Strategies Of Evaluate Infix Operator
Strategies of Evaluate Infix Operator
when we are implementing a compiler, there is always a difficult problem we will encounter.
How can we evaluate an infix operator?
What is Infix Operator
An infix operator is an operator placed between two expressions, like minus, plus, asterisk, slash and so forth. Here are some common infix operator:
+-*/
the most common usage is described in the following diagram.
---
title: Usage of Infix diagram
---
flowchart LR
LhsExpression --> InfixOperator:::literal --> RhsExpression
classDef literal fill:#f9f,stroke:#333,stroke-width:4px;
Define the Infix Expression
Node
every node in our AST has to implement the Node interface meaning it has to provide a TokenLiteral() function that returns the literal value of the token it's associated with. TokenLiteral() will used only for debugging and testing. The AST we are going to construct consists solely of Nodes that are connected to each other.
type Node interface {
TokenLiteral() string
String() string // String convert Node to code as string
}
Expression
an expression is a combination of variables, constants, operators, and functions that are evaluated to produce a value.it can be simple, like a constant or variable, or complex, involving multiple operations. it can be nested with other expressions or statement. Expression produce value.

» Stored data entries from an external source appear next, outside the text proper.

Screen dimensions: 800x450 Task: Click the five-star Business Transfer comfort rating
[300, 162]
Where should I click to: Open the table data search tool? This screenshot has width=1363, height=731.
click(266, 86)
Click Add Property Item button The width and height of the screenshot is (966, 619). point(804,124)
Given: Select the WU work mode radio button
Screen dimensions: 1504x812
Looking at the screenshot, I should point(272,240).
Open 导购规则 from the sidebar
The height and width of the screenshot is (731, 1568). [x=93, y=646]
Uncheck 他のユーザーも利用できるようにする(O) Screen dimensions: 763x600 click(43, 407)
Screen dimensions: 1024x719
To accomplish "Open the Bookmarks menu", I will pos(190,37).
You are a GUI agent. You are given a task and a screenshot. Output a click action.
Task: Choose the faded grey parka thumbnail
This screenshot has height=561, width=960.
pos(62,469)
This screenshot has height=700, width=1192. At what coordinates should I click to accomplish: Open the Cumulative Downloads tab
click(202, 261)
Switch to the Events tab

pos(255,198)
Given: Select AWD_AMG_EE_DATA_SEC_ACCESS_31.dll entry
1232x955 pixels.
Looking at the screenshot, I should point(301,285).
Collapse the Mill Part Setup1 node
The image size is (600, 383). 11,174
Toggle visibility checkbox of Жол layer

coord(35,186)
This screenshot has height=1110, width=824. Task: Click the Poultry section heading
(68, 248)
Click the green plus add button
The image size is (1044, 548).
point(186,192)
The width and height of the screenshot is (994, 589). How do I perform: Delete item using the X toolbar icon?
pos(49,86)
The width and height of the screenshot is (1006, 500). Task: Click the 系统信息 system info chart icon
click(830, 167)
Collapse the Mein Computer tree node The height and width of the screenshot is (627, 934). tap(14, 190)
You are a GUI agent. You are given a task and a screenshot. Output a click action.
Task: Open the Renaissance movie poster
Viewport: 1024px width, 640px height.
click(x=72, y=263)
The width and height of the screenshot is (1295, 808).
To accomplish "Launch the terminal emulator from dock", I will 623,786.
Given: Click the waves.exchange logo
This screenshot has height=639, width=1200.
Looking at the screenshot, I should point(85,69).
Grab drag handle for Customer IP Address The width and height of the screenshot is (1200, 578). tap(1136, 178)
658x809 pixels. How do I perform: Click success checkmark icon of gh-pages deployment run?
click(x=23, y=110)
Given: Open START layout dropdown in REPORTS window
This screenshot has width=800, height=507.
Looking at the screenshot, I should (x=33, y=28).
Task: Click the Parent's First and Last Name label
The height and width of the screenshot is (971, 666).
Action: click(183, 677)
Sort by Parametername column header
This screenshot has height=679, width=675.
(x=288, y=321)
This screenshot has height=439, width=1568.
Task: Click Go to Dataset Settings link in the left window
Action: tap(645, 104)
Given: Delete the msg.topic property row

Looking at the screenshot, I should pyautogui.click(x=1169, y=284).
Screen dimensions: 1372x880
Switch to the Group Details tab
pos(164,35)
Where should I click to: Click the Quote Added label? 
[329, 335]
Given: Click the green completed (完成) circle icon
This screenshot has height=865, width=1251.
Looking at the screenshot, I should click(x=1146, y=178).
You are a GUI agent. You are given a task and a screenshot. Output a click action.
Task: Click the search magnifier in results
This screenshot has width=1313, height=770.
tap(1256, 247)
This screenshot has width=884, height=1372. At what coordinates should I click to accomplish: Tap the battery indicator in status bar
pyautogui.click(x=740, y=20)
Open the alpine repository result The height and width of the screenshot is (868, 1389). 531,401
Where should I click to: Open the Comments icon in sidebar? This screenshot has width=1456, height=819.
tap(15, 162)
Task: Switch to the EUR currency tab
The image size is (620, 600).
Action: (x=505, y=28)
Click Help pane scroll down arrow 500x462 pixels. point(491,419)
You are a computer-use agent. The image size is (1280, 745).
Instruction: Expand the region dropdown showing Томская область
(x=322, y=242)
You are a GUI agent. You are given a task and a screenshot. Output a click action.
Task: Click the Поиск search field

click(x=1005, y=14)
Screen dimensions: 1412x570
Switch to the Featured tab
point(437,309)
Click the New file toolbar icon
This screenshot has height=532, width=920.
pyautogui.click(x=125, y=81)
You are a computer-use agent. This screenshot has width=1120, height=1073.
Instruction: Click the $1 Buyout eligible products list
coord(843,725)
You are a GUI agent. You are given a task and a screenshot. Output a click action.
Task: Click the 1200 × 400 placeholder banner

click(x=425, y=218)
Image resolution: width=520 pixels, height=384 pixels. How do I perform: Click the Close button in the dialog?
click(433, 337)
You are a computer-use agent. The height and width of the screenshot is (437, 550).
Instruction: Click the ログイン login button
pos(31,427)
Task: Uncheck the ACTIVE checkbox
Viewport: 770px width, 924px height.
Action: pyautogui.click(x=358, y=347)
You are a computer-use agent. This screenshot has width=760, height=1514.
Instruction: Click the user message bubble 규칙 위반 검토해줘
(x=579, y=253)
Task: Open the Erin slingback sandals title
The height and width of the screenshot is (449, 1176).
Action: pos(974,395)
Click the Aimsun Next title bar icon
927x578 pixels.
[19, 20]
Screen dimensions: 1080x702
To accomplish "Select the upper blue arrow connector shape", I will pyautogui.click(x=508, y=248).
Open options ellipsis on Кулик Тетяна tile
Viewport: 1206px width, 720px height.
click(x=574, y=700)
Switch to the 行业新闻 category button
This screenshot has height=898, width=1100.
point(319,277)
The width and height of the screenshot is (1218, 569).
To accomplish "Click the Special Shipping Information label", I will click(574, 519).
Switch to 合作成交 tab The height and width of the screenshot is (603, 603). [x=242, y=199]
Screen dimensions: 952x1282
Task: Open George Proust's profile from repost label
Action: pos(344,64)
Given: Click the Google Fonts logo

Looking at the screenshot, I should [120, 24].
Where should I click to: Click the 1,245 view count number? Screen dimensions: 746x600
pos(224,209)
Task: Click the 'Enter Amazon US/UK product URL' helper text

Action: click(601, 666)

type Expression interface {
Node
expressionNode() // expressionNode a Node implement this method to specify itself is an Expression
}
InfixExpression
type InfixExpression struct {
Token token.Token
Operator string
Lhs Expression
Rhs Expression
}
Evaluate
We can simplify the problem by limiting the types of expressions and
operators, because there is no difference between adding integers and
multiplying floats. So let's say the expression is Integer
and Float and the operator is Plus.
type IntegerLiteral struct {
Token token.Token
Value int64
}
type FloatLiteral struct {
Token token.Token
Value float64
}
enumeration
the simplest way to evaluate a infix operator is by using enumeration.
---
title: enumeration
---
flowchart LR
CheckInfixOperator --Minus--> CheckMinusExpressionType
CheckInfixOperator --Asterisk--> CheckMultiplyExpressionType
CheckMinusExpressionType --Integer--> MinusInteger
CheckMinusExpressionType --Float--> MinusFloat
CheckMultiplyExpressionType --Integer--> MultiplyInteger
CheckMultiplyExpressionType --Float--> MultiplyFloat
subgraph MinusInteger
direction LR
LhsInteger0["LhsInteger"] --> Minus0["-"]:::operator --> RhsInteger0["RhsInteger"]
end
subgraph MinusFloat
direction LR
LhsFloat0["LhsFloat"] --> Minus1["-"]:::operator --> RhsFloat0["RhsFloat"]
end
subgraph MultiplyInteger
direction LR
LhsInteger["LhsInteger"] --> Mul0["*"]:::operator --> RhsInteger["RhsInteger"]
end
subgraph MultiplyFloat
direction LR
LhsFloat1["LhsFloat"] --> Mul1["*"]:::operator --> RhsFloat1["RhsFloat"]
end
classDef operator fill:#f9f,stroke:#333,stroke-width:4px;
apparently, we can combine the -, /
operations for integers, and the -, /
operations for float, just like this:
---
title: enumeration after merge
---
flowchart LR
CheckInfixOperator --Minus--> CheckMinusExpressionType
CheckInfixOperator --Asterisk--> CheckMultiplyExpressionType
CheckMinusExpressionType --Integer--> Integer
CheckMinusExpressionType --Float--> Float
CheckMultiplyExpressionType --Integer--> Integer
CheckMultiplyExpressionType --Float--> Float
subgraph Integer
direction LR
LhsInteger0["LhsInteger"] --> Minus0["-"]:::operator --> RhsInteger0["RhsInteger"]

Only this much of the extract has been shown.